What were the sources of EH Bildu’s vote surge? Detailed analysis remains to be done, but according to the last opinion poll before the election (by 40dB), 6% of non-voters in 2020 (roughly 50,000) would vote EH Bildu at this poll, followed by 9% of PNV voters (roughly 31,000), 27% of Unidas Podemos (UP) voters (roughly 20,000) and 4% of PSE voters (around 5000).

Reasons for a surge

EH Bildu’s power of attraction had two main sources: it was most closely associated with Euskadi’s ongoing social and national struggles and seen to be offering concretely credible solutions to the problems generating them.

Its approach was to present its progam not as a list of vote-grabbing promises, but as a road map for action if it won government. It said: “Have no doubt that we will do everything within our power to realise the proposals brought together in thesepages.”

At the centre of the program were proposals to revive and modernise Euskadi’s public services — particularly health, education, housing and aged care.

The COVID-19 pandemic exposed the holes in the Basque public health system, which the previous government was trying to solve with increasing privatisation: protests on March 24 brought thousands onto the streets against this policy.

The PNV has also been trying to sabotage the Housing Law adopted last year by the central PSOE government, with the support of EH Bildu. This was aimed at curbing market deregulation that benefits big landlords and allowing regional governments to limit rent rises in areas of “housing stress”.

The PNV voted against the law in the Spanish congress, and then filed an appeal of unconstitutionality to the Constitutional Court on the grounds that it violates regional government rights.

EH Bildu proposals

By contrast, the EH Bildu proposal committed to applying rent controls, expanding public and community housing — through taking over empty housing and new construction — and tightening eviction laws with a view to eliminating evictions altogether.

Against labour market casualisation and rising poverty, the EH Bildu program proposed a minimum wage of €1400 euros, a 32-hour working week with no reduction in pay, the comprehensive reinforcement of occupational health and safety inspections, a fight against the gender wage gap, the signing of the Pact for the Basque Framework for Labour Relations and Social Protection and support for a €1080 minimum monthly income in line with pensioner demands.

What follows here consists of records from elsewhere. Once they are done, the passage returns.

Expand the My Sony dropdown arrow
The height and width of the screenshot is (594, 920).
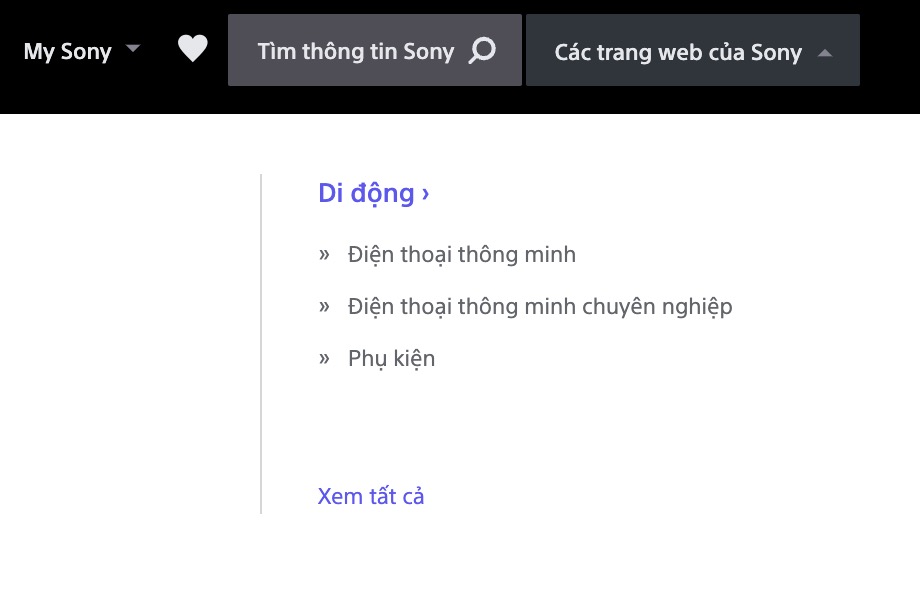[x=133, y=49]
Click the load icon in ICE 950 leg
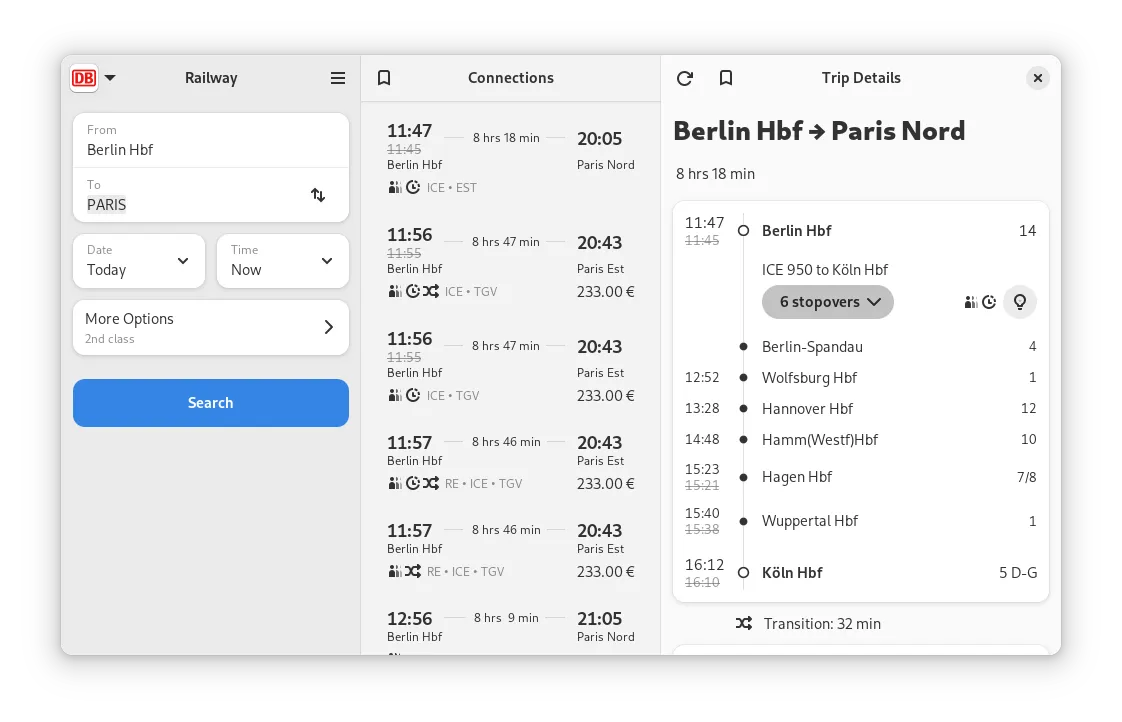 (970, 302)
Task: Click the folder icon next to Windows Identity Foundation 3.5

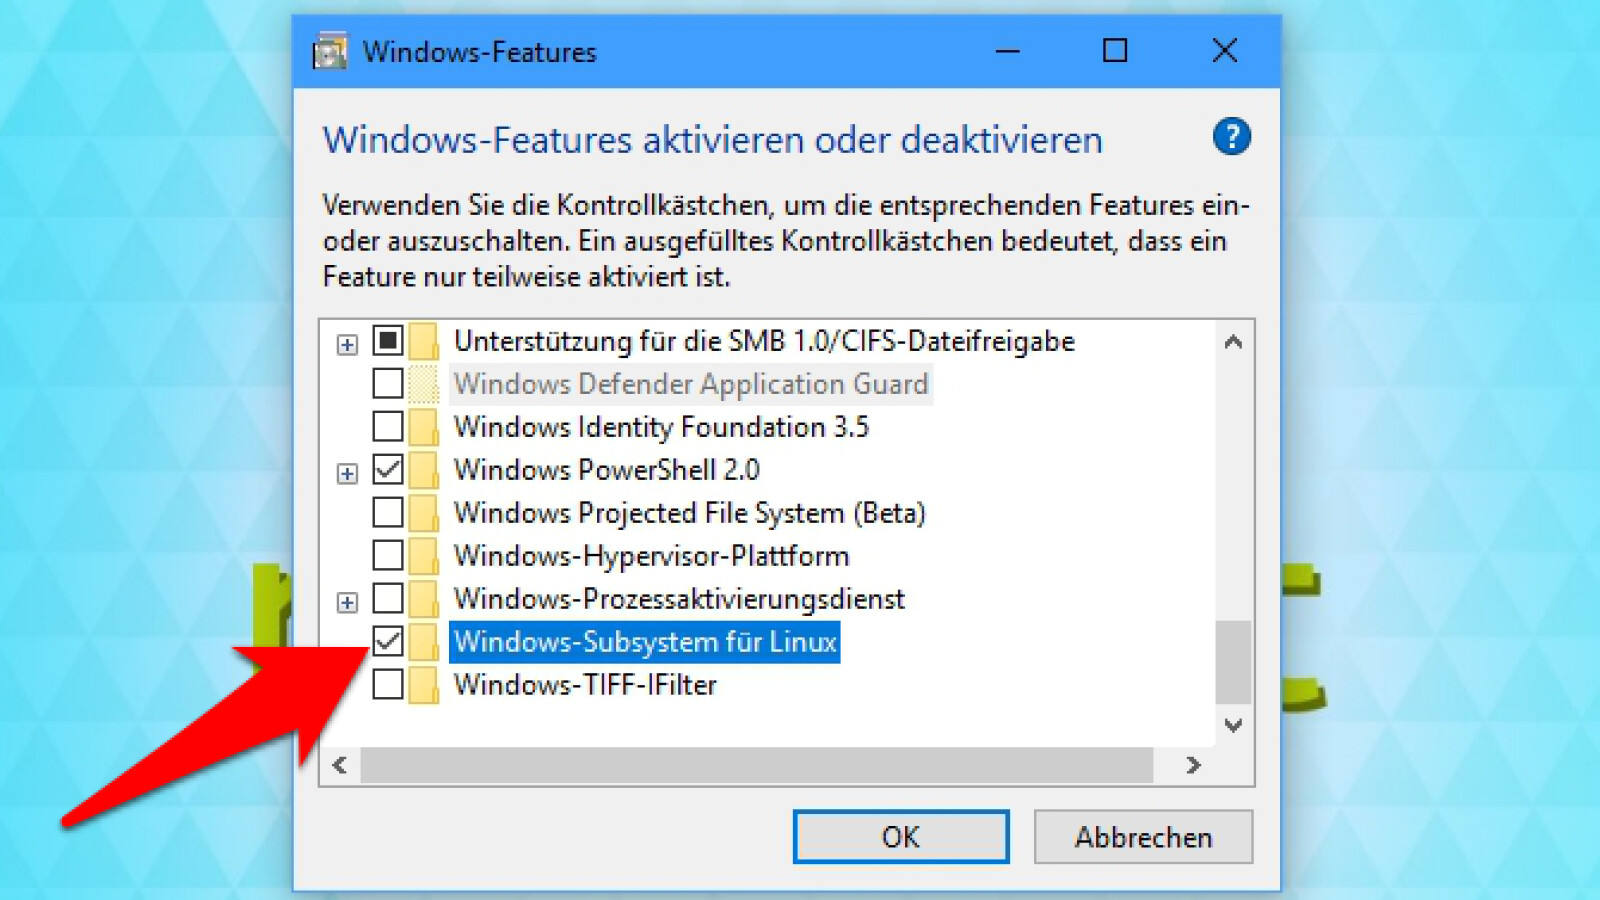Action: 423,425
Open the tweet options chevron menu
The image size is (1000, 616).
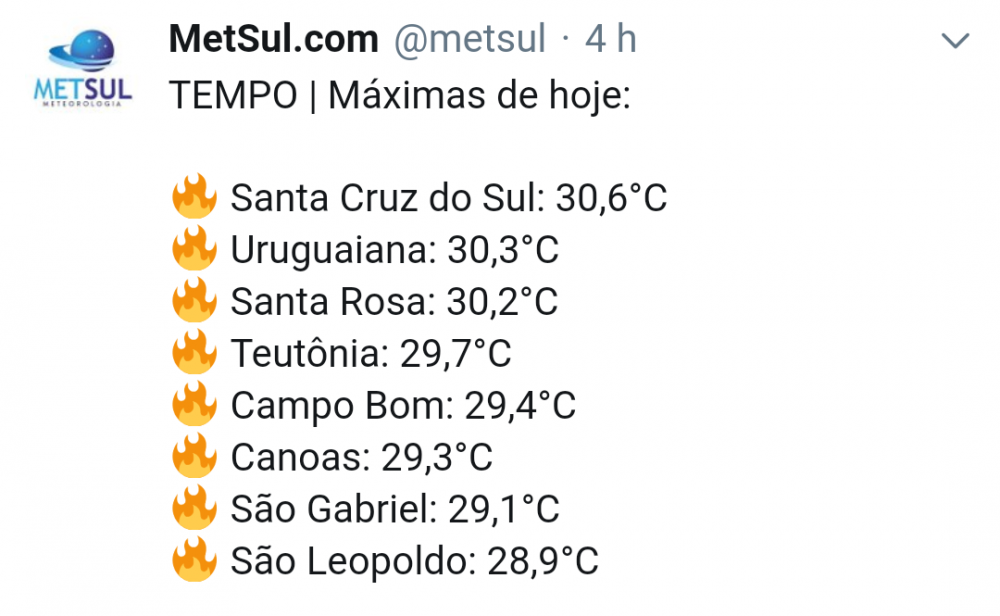click(x=956, y=41)
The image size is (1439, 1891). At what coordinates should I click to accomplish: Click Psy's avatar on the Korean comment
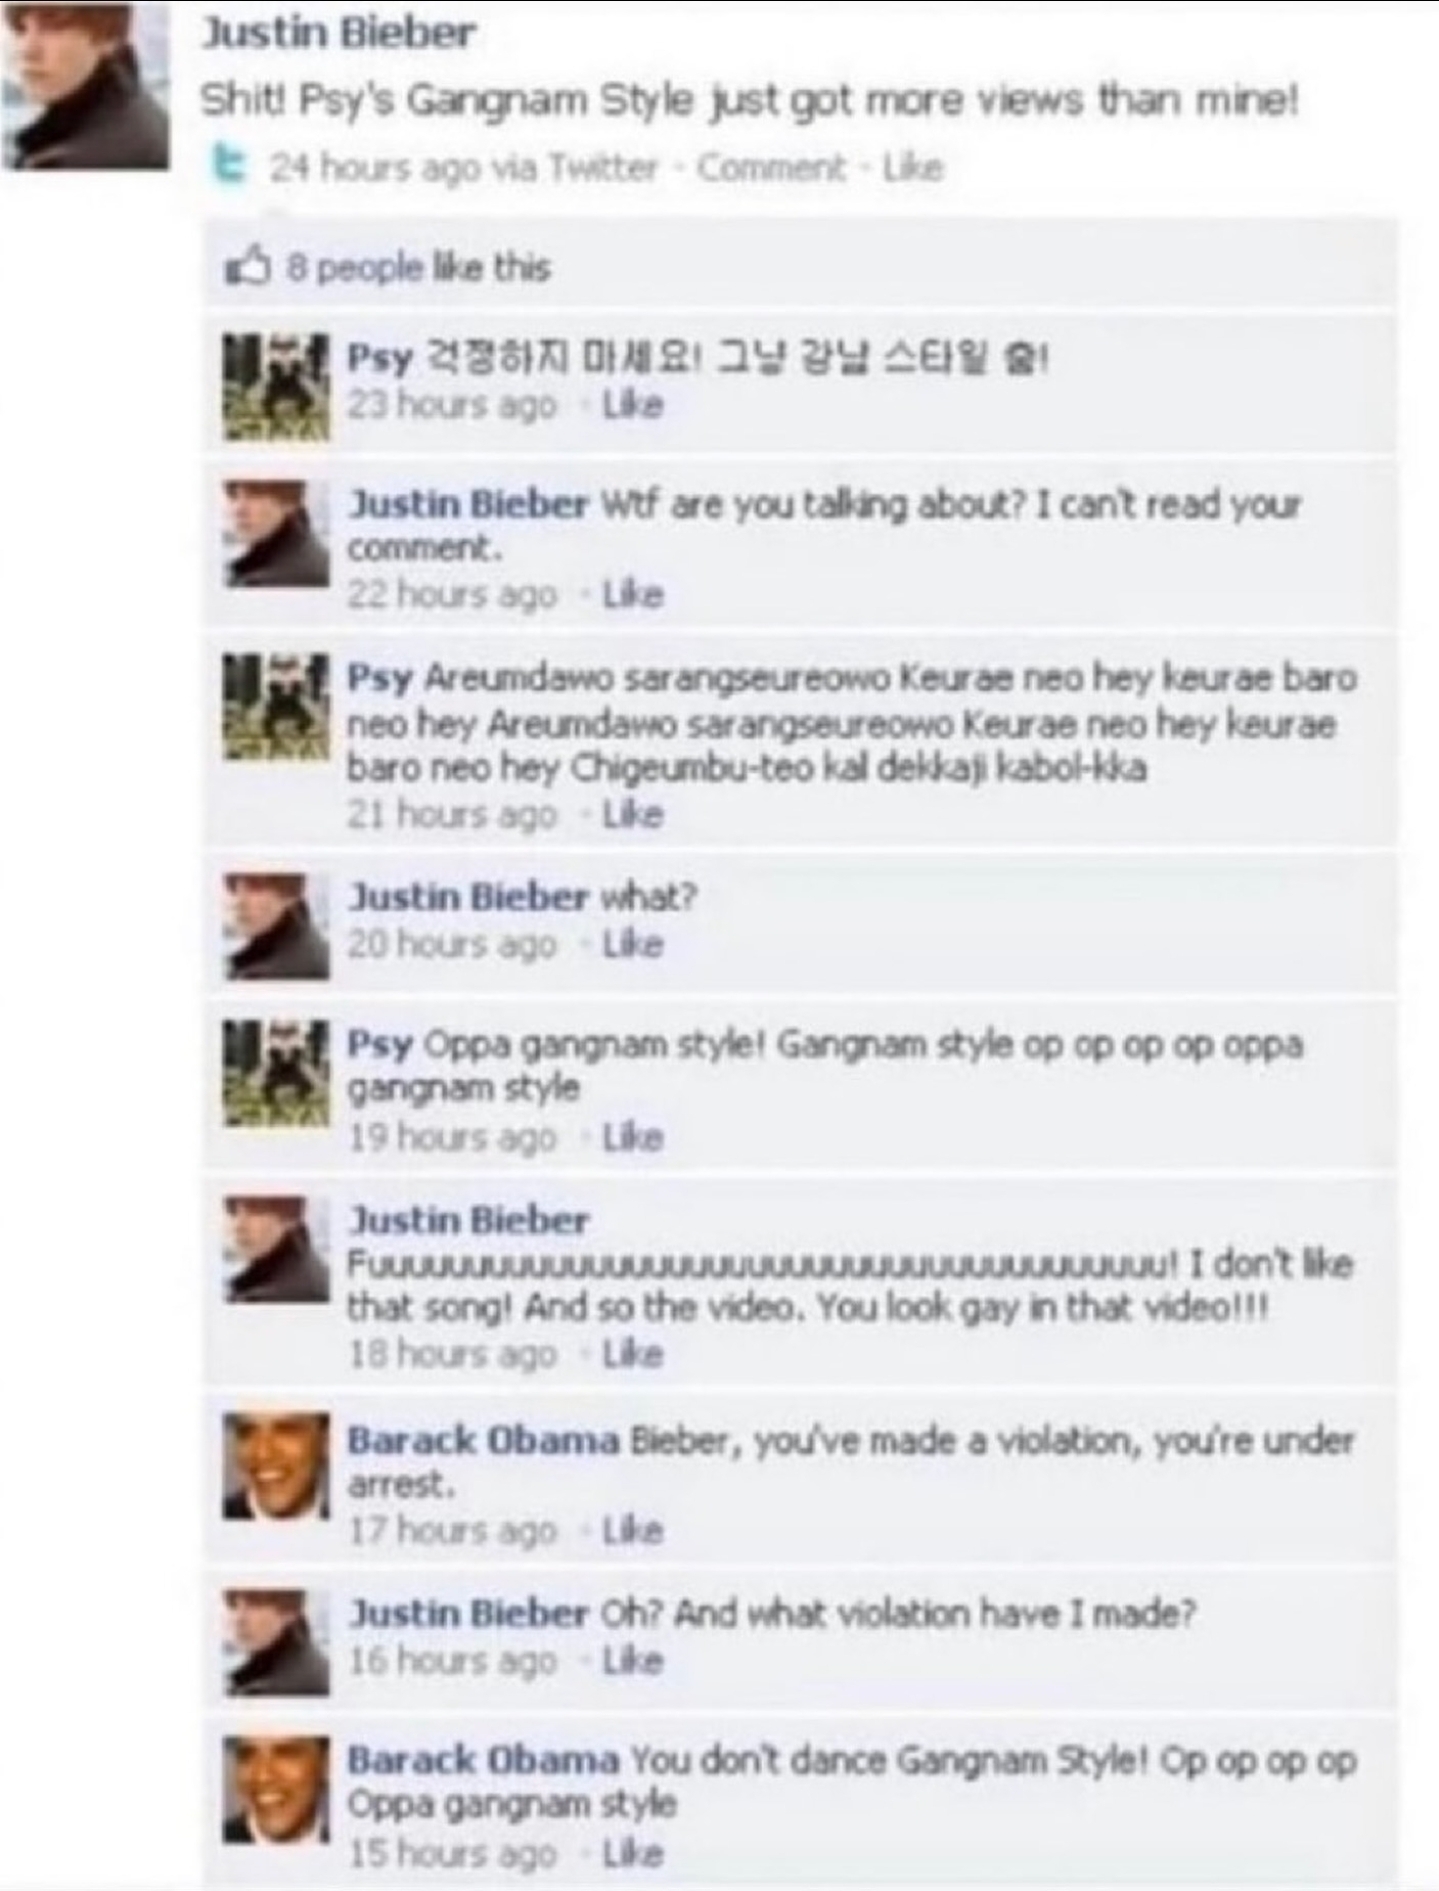(276, 387)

Besides such commitments, EH Bildu’s work in local government, besides being completely free of the corruption associated with the traditional parties, is based on permanent collaboration with social movements, citizens associations and trade unions.

This approach has provided living proof at the local level that the organisation’s promise to do everything possible to realise commitments isn’t just hot air.

On the issue of the Basque right to self-determination, EH Bildu is presently operating to implement the 2018 parliamentary resolution “Agreed Bases for Updating Euskadi’s Self-Government”, negotiated with the PNV.

However, while the left nationalists see this updating of Euskadi’s long outdated (1979) statute of autonomy as having to be sanctioned by an “enabling consultation” of the population (as in the 2006 Catalan referendum over that country’s statute), the PNV keeps dodging implementation of this step.

It would represent an unambiguous affirmation of Basque sovereignty in support of a de facto confederal restructuring of the Spanish state and could well set Euskadi down the frightening road of ever-increasing conflict with the Spanish deep state, repeating the Catalan experience from 2012 to the present day.

All the signs point to a difficult life for the incoming PNV-PSE administration.

Firstly, because the PNV vote was strongest among the older generations, while the vote for EH Bildu prevailed among young people.

Secondly, because the EH Bildu vote was higher among Basque speakers, and the use of Basque is rising, especially among young people.

Thirdly, because the nationalist majority in the Basque parliament is now greater than it has ever been (54 seats out of 75), and this will make it harder than ever for the PNV to find excuses for not confronting the Spanish state over the Basque right to decide.

What now happpens in Euskadi will have a growing impact on Spain as a whole.

[Dick Nichols is Green Left’s European correspondent, based in Barcelona.]